To examine whether ADAMTS4 was able to cleave VCAN resulting in enhanced expression of proinflammatory factors and ECM remodeling in the fetal membranes thereby leading to preterm birth, intra-amniotic injection of lentiviral vectors expressing Adamts4 (1 × 106 TU/10 μl/per gestational sac; Genechem, Shanghai, China) was performed on 16 dpc under laparotomy after anesthesia with 65 mg/kg Zoletil 50 (Virbac, Nice, France). The same amount of empty lentivirus vector served as negative control. Some of the mice (n = 17) were allowed to deliver spontaneously for observation of delivery time, and some (n = 10) were sacrificed 18 h after surgery for collection of fetal membranes to examine the abundance of ADAMTS4, VCAN and versikine with Western blotting and immunofluorescence staining. The expression of Il1, Il6, Ccl2, Ccl3, Ccl20, Ptgs2 mRNA in the fetal membranes was also measured with qRT-PCR with the primers illustrated in Supplementary Table S1. TEM was used to observe ECM structure of the fetal membranes. The lentiviral vector expressing mouse Adamts4 gene was designed and constructed by Shanghai GeneChem, Co. Ltd, China. Briefly, three plasmids (plasmid Helper1.0, plasmid Helper2.0 and the plasmid expressing Adamts4) were co-transfected into HEK293T cells with transfection reagent (Genechem, Shanghai, China) for 48−72 h. After transfection, the culture medium of HEK293T cells was collected and centrifuged for virus purification. The quality of lentiviral vectors expressing Adamts4 was monitored by physical state, sterility and virus titer testing.
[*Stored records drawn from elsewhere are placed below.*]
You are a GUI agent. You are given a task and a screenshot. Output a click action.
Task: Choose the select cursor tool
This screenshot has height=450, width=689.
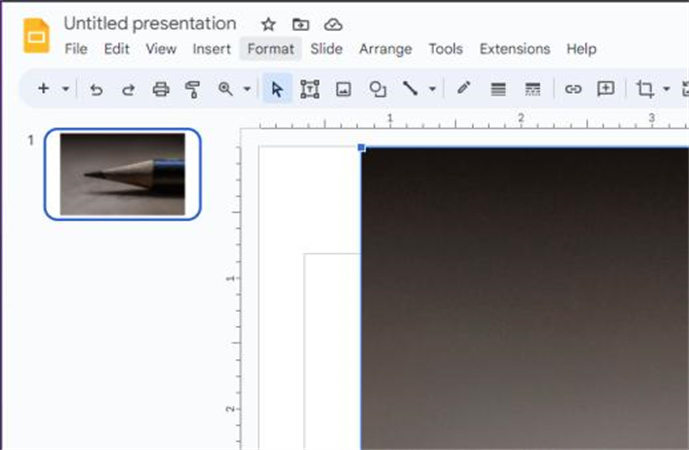pyautogui.click(x=277, y=89)
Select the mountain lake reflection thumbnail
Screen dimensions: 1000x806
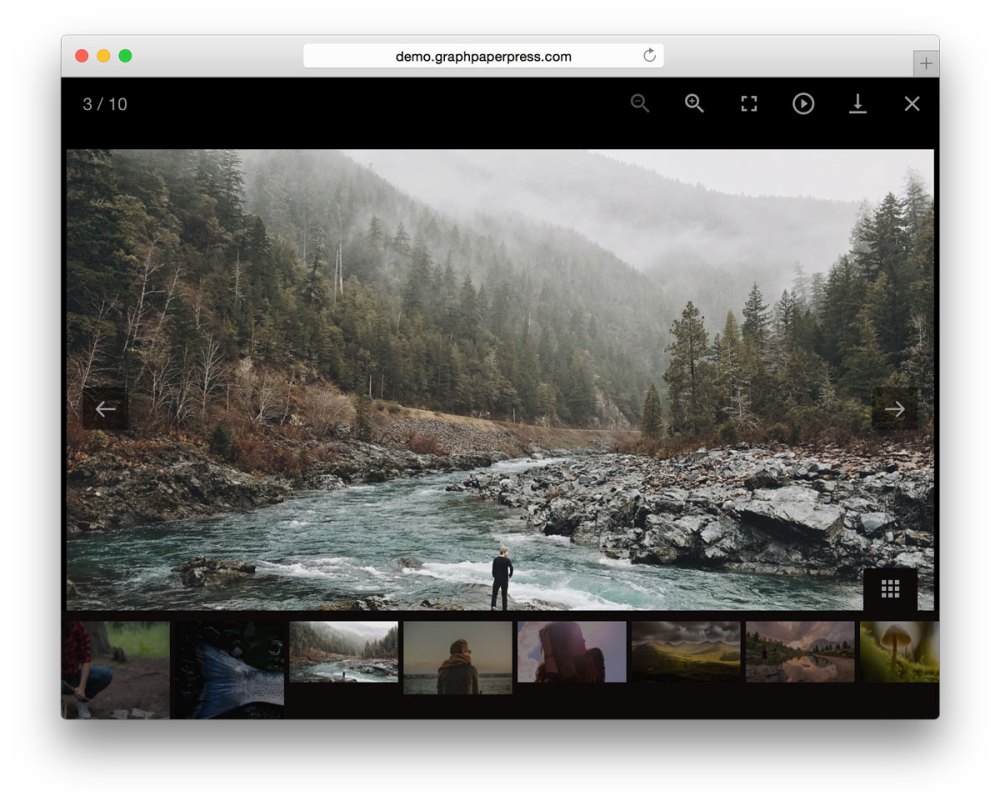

Statistics and reproducibility

All the experiments were performed at least three times independently. The n number in each experiment represents independent experiments using samples from individual pregnant women or mice. All data are presented as mean ± SEM. Shapiro-Wilk test was performed to examine the normality of the data. Based on the normality test, paired or unpaired Student’s t test or Mann-Whitney U-test was used to compare two groups where appropriate. One-way ANOVA followed by Newman-Keuls multiple-comparisons test was performed when assessing the normally distributed data among three or more groups. Statistical significance was defined as P < 0.05.

Reporting summary

Further information on research design is available in the Nature Portfolio Reporting Summary linked to this article.